▶ **Brano estratto**
-.-.-

Uno studio cinese eseguito da scienziati della Chongqing Medical University, pubblicato sull’autorevole rivista scientifica Nature Medicine, riporta una notizia che potrebbe rappresentare una svolta nella lotta al coronavirus. Attraverso test sierologici si sarebbe accertato, prendendo come campione 285 pazienti guariti da Covid-19, che tutti sarebbero risultati positivi all’immunoglobulina G antivirale, il tipo di anticorpo responsabile della protezione a lungo termine contro un agente microbico come il coronavirus. Per Guido Silvestri, co-fondatore insieme a Roberto Burioni del Patto trasversale per la scienza, “lo studio confermerebbe che il nostro sistema immunitario predispone una risposta anticorporale contro il virus”. Abbiamo chiesto un parere al professor Amedeo Capetti, medico infettivologo presso l’ospedale Luigi Sacco di Milano.



Che peso ha questa scoperta? Siamo finalmente davanti a quello che tutti aspettavamo?

Personalmente prenderei lo studio molto con le pinze, per quanto pubblicato da una rivista scientifica molto seria. Direi che, una volta studiato a fondo, lo si potrebbe usare come base di lavoro, però da convalidare.

-.-.-

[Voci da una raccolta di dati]
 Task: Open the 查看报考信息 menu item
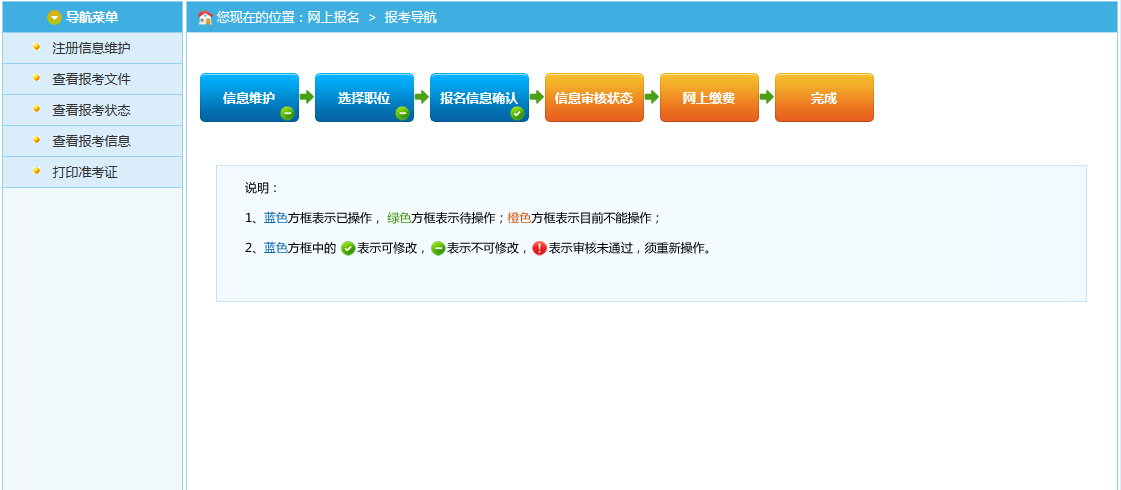(x=91, y=141)
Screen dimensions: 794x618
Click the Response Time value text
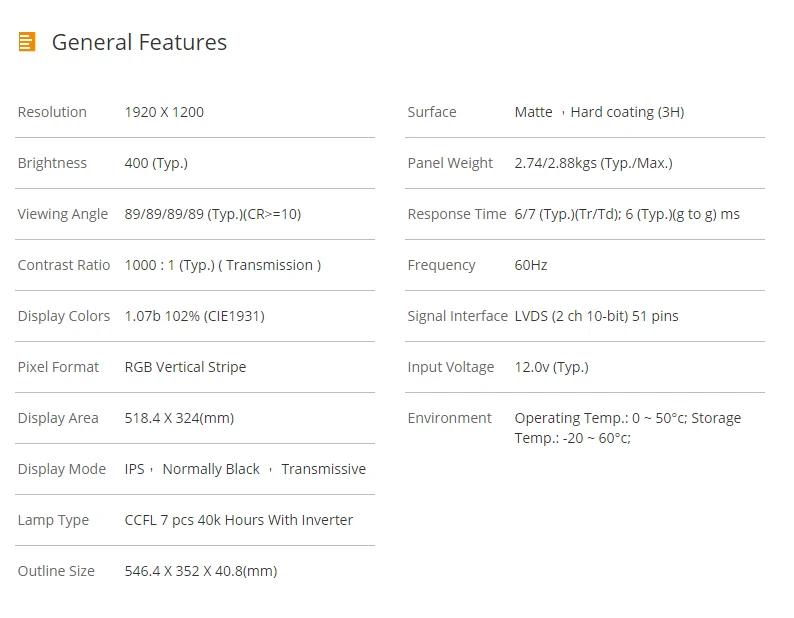627,214
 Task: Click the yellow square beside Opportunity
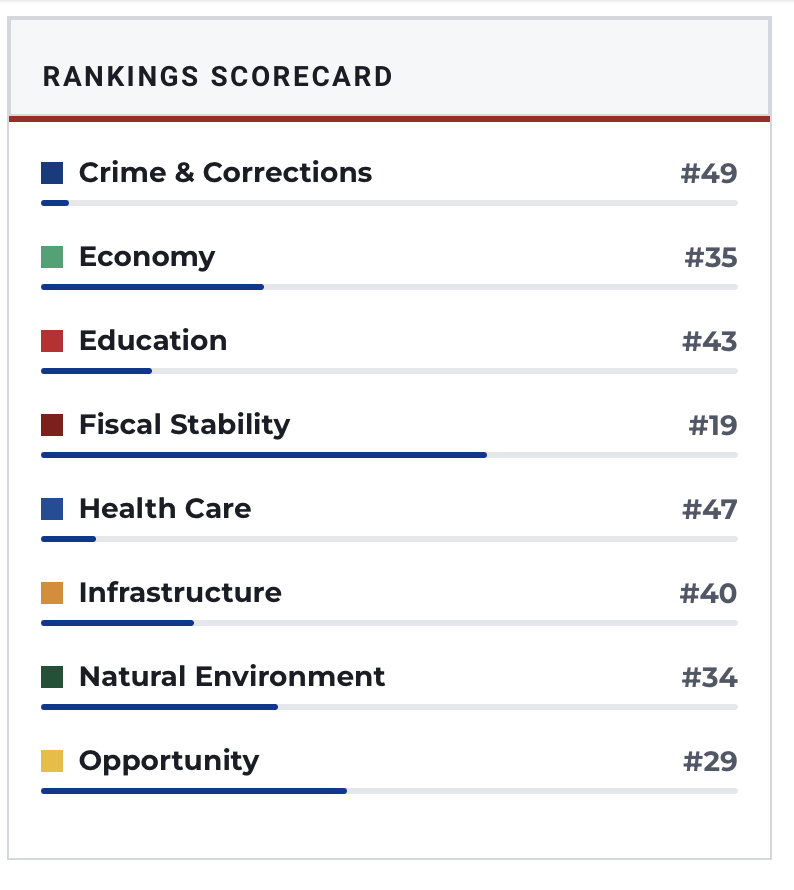(x=52, y=761)
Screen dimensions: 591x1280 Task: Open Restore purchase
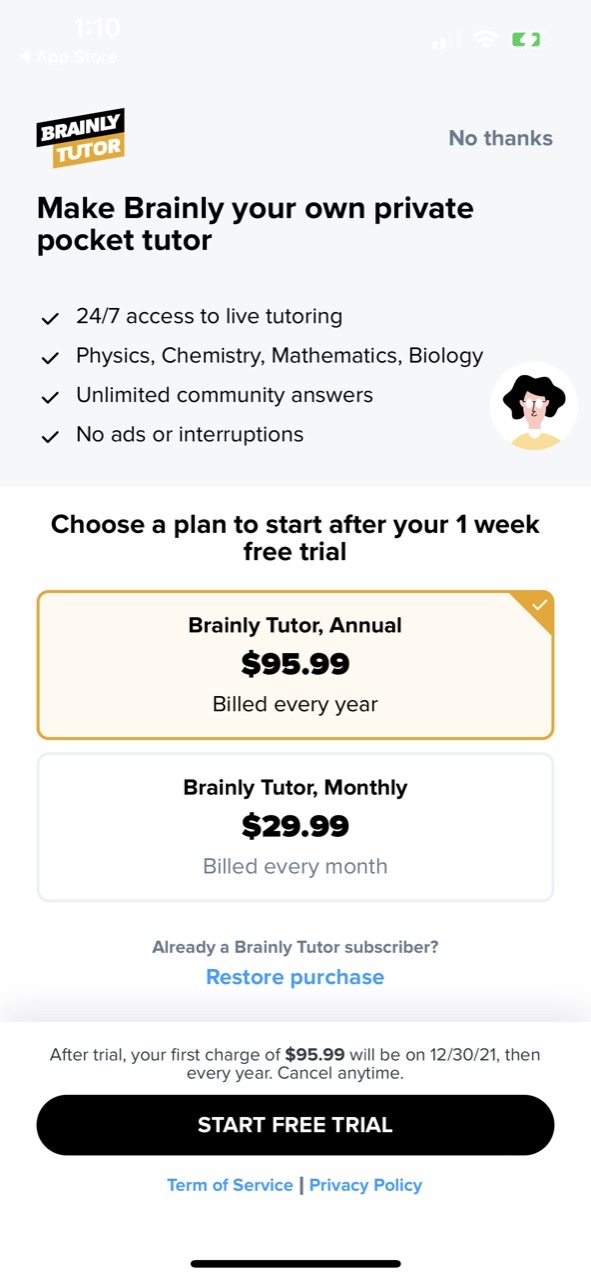(x=295, y=977)
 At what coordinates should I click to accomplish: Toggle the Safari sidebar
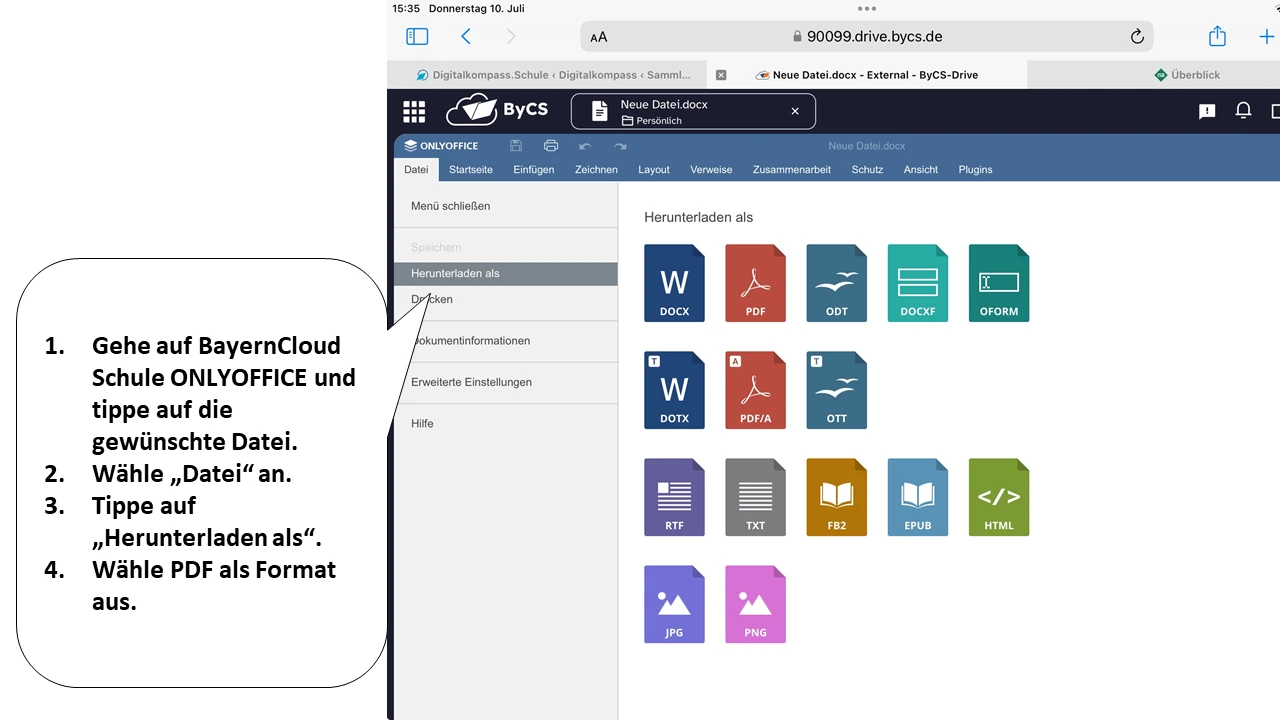coord(417,37)
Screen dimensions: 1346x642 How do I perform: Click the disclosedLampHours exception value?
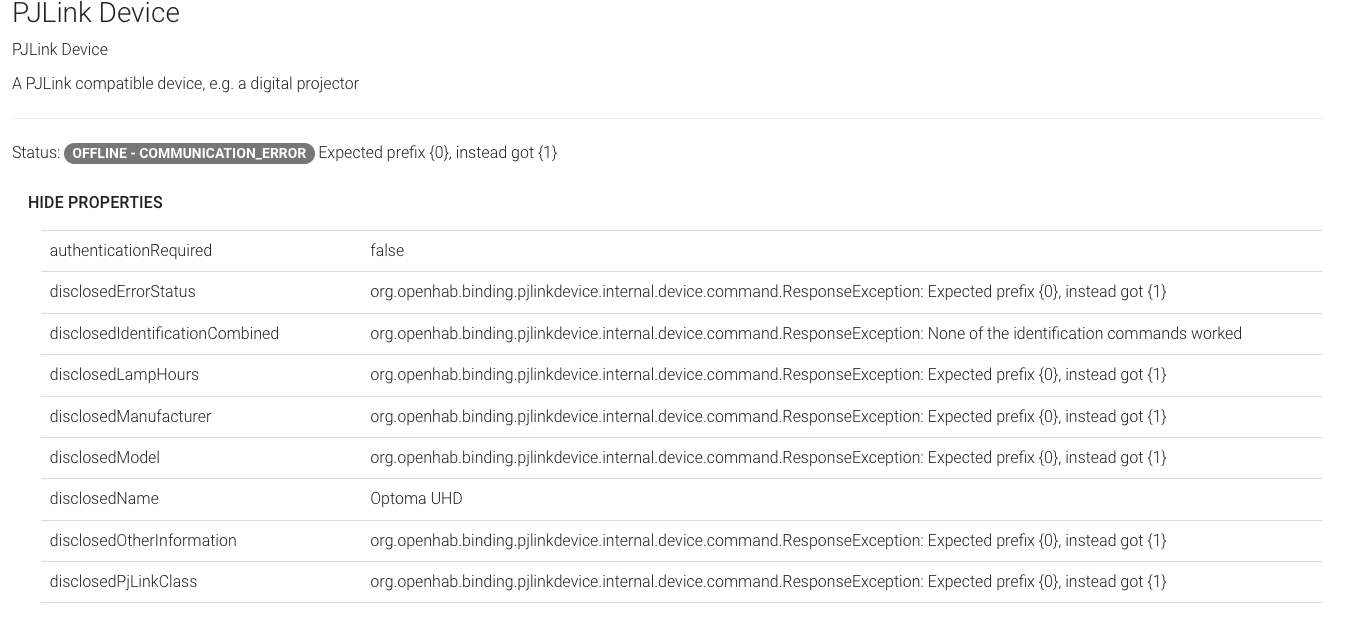pyautogui.click(x=768, y=375)
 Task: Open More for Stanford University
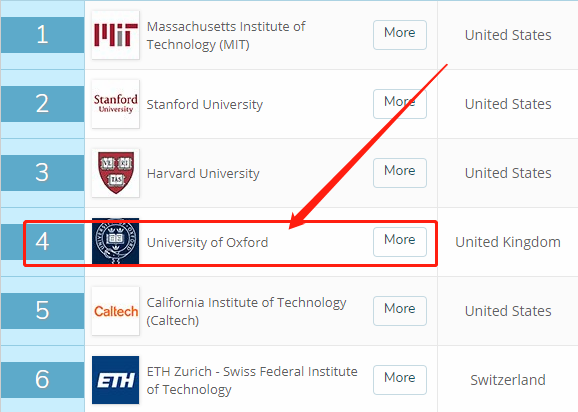400,104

-.-.-

▶ **Esercizi**
1: Riscrivi in forma di elenco puntato il paragrafo del brano sullo studio cinese che comincia con "Uno studio cinese eseguito da scienziati". Conserva i fatti principali.
2: Elenca tutte le persone che il brano sullo studio cinese indica con nome e cognome.
3: Prosegui il brano sullo studio cinese a partire dall'ultima frase riportata.
Le voci della raccolta non servono.

▶ **Soluzioni**
1:
- Uno studio di scienziati della Chongqing Medical University è stato pubblicato su Nature Medicine e potrebbe segnare una svolta nella lotta al coronavirus.
- Con test sierologici su un campione di 285 pazienti guariti da Covid-19 si sarebbe accertato che tutti erano positivi all'immunoglobulina G antivirale, l'anticorpo responsabile della protezione a lungo termine.
- Secondo Guido Silvestri, co-fondatore con Roberto Burioni del Patto trasversale per la scienza, lo studio confermerebbe che il sistema immunitario predispone una risposta anticorporale contro il virus.
- È stato chiesto un parere al professor Amedeo Capetti, medico infettivologo dell'ospedale Luigi Sacco di Milano.

2:
- Guido Silvestri
- Roberto Burioni
- Amedeo Capetti

3:
Che cosa non la convince?



Con tutto il rispetto per i colleghi cinesi, la scienza medica occidentale è molto diversa da come la vedono loro. Ad esempio, quando vennero a Milano, i medici cinesi ci dissero che i test sierologici non servivano a niente.

Adesso invece noi puntiamo moltissimo su questi test?

Sì. Infatti siamo solo all’inizio ed è troppo presto per sapere se potranno dirci qualcosa di preciso sugli anticorpi presenti in chi è guarito dal virus. Stanno nascendo molti ambulatori di follow up dei pazienti dimessi, stiamo cercando di farlo anche in ospedale, ma non è per nulla facile valutare la produzione anticorpale dei pazienti e la questione più importante, cioè quanto durano questi anticorpi.



Secondo lo studio cinese che si basa sui precedenti di Sars-1 e Mers, dovrebbero durare almeno 12-24 mesi. È il tempo necessario per trovare il vaccino. Che ne pensa?

Il problema è che questo coronavirus non ha niente a che fare con Sars-1 e Mers, è un virus del tutto diverso e in gran parte ancora sconosciuto.

Quindi, meglio aspettare ulteriori sviluppi?

Ci vorrebbe maggiore collaborazione da parte delle autorità per far luce su questi fenomeni, e parlo della Cina. Come italiani abbiamo un approccio scientifico ben preciso, non si tratta di opportunità per fare carriera, ma di responsabilità sociale. Il mondo occidentale, senza voler fare polemiche, rimane fermo sul modello di ripetibilità delle osservazioni. Se riguardiamo oggi i primi articoli scientifici condotti in Cina, vediamo che la descrizione clinica del virus era totalmente assente.

Un’ultima domanda: a livello epidemiologico il tasso di contagio, secondo l’Istituto superiore di sanità, sembra stia scendendo molto, tanto che R0, l’indice di contagiosità, è sotto 1 in tutte le Regioni. È così?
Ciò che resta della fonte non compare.